◆ Record excerpts:
== Segment start ==

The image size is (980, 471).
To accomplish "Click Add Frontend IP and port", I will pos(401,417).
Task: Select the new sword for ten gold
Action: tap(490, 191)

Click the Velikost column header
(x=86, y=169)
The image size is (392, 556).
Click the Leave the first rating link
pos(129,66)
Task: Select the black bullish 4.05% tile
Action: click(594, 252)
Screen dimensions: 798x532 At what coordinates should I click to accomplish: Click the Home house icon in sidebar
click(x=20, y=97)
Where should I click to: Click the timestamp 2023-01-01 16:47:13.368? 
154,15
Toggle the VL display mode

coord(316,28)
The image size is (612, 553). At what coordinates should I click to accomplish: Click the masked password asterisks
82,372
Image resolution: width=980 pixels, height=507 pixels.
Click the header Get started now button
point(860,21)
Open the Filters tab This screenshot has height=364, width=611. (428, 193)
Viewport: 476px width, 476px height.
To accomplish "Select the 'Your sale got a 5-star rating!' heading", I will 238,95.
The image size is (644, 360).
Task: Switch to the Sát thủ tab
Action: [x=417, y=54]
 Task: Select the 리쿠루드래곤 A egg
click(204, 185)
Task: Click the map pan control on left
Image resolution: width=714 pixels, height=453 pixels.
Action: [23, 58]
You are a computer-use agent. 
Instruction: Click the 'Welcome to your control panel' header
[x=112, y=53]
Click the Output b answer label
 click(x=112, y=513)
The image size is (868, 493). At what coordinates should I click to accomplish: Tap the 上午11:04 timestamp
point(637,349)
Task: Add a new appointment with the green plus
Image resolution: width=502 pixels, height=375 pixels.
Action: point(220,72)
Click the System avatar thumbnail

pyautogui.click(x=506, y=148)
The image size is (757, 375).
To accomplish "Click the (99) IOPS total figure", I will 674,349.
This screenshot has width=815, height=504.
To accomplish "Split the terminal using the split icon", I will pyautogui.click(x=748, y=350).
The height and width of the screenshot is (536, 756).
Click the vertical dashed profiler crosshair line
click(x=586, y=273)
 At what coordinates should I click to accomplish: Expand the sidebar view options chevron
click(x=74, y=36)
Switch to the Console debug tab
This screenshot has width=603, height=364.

== Segment end ==

◆ What you should do:
Every line above from the line with "Viewport: 476px width, 476px height." to the line with "Task: Add a", inclusive, must be returned exactly; no other line belongs in the reply.

◆ Expected answer:
Viewport: 476px width, 476px height.
To accomplish "Select the 'Your sale got a 5-star rating!' heading", I will 238,95.
The image size is (644, 360).
Task: Switch to the Sát thủ tab
Action: [x=417, y=54]
 Task: Select the 리쿠루드래곤 A egg
click(204, 185)
Task: Click the map pan control on left
Image resolution: width=714 pixels, height=453 pixels.
Action: [23, 58]
You are a computer-use agent. 
Instruction: Click the 'Welcome to your control panel' header
[x=112, y=53]
Click the Output b answer label
 click(x=112, y=513)
The image size is (868, 493). At what coordinates should I click to accomplish: Tap the 上午11:04 timestamp
point(637,349)
Task: Add a new appointment with the green plus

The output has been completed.